Movie Review: Wishmaster

 Wishmaster is like an ode to 80s horror films.  Wes Craven's association with the film probably did more to sell them film than anything creative.  The potential for something different is there, but the film proceeds to be a moderately done gore film.
This film is a great concept, but the execution leaves something to be desired.  

 In 12th century Persia, a sorcerer narrowly prevents his patron from destroying the world through the completion of a prophecy involving a Djinn, a being of fire created before mankind who desires to bring his ilk from the spaces between worlds to rule over the Earth.  The sorcerer traps the Djiin in a fire sapphire.  In modern times, the stone is accidentally released from the statue it was hidden within, and winds up in the hands of an auction appraiser.  While studying the stone, she accidentally releases the Djinn.  The Djinn grants the wishes of the random strangers he meets in exchange for their souls in the most gruesome fashion possible.  Once he accumulates enough souls, he need only grant three wishes to the one who woke him to release his brothers from their prison and rule the Earth.

Mr. Englund happily not covered in latex and make-up.
 So, what we have is an opportunity to explore an ancient myth, putting a dark spin on a fairy-tale.  Ancient Persia was full of monsters and demons, worthy of a few nightmares.  This Djinn is meant to be evil incarnate, an ancient genius of immense power.  The goal it needs to accomplish is relatively simple, but instead of simply pursuing the goal, he toys with his victims and tips his hand to the end-game he is playing.  The film is far less about the concept which attracts our attention and more about one gory wish-fulfillment after another.

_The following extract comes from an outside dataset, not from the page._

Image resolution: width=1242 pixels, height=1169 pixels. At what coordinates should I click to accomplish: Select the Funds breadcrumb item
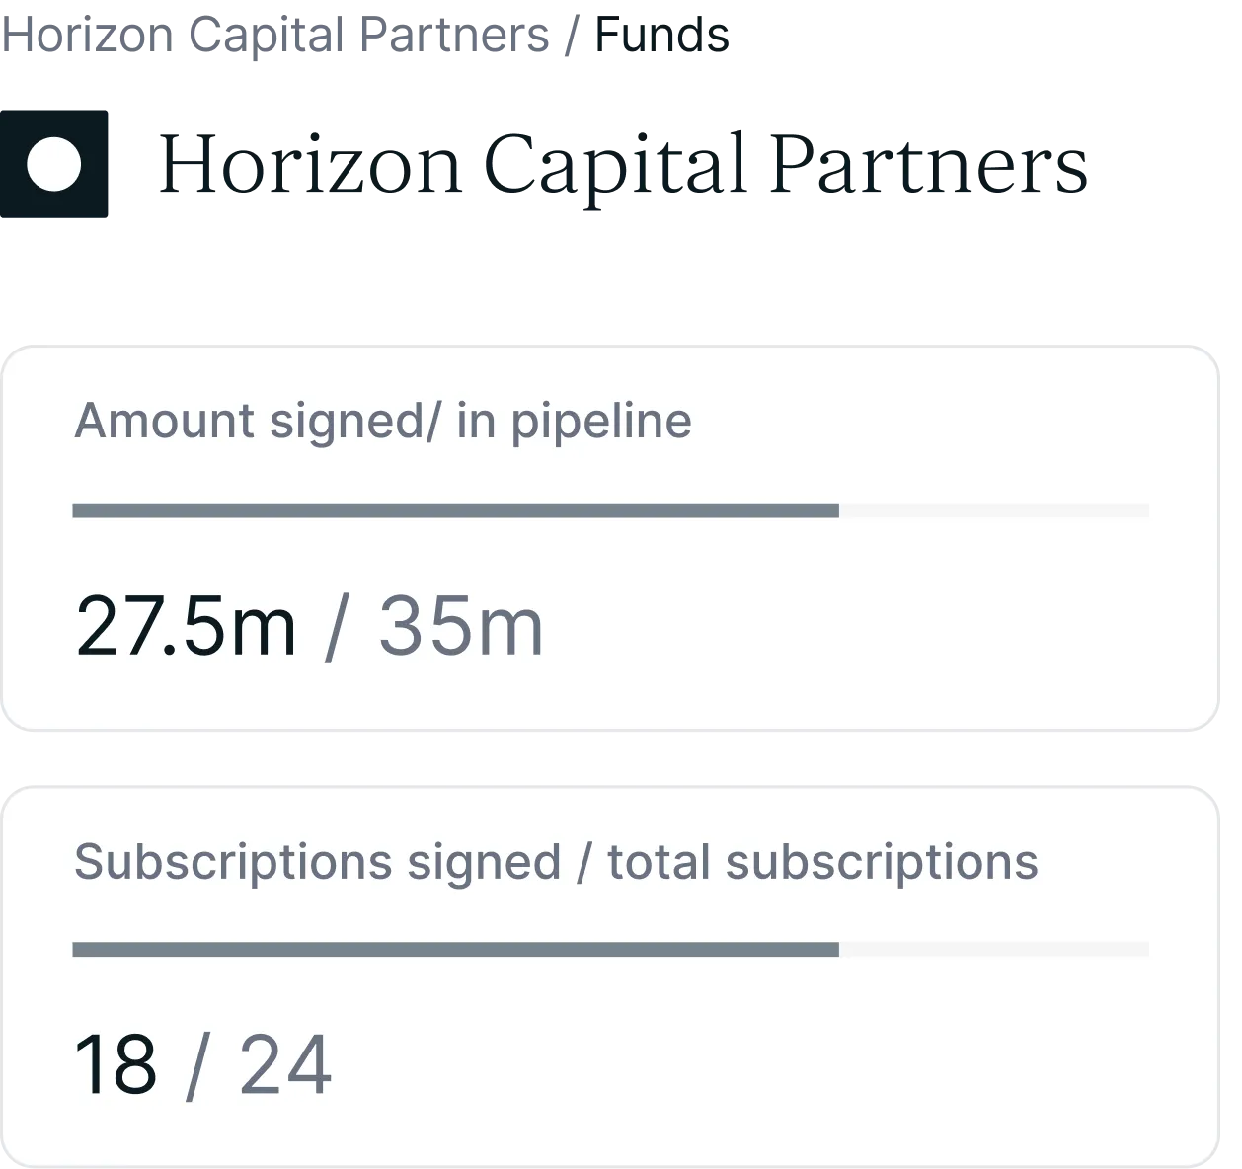(661, 35)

 Wishmaster is more of a playground for the special effects team.  The special effects are some of the best of what was being offered in horror-film production of the time, mostly old-school effects with a minimal mix of CGI.  The script is is decent, despite the direction of the story.  The actors are all top-notch, including Robert Englund and Tony Todd.  That only adds to the disappointment of this film; all the elements are in place for something special, but Wishmaster is mediocre at best.
You could have been a contender!

 Wishmaster has some decent moments, and frequently salutes its horror-film roots.  Horror writers are honored with character names like Finney and Derleth.  The statue of Pazuzu from The Exorcist is featured in the art gallery of the collector who brought the statue that housed the Fire Sapphire.  It is a fun romp into b-horror gore, but doesn't explore the depth of potential that it has.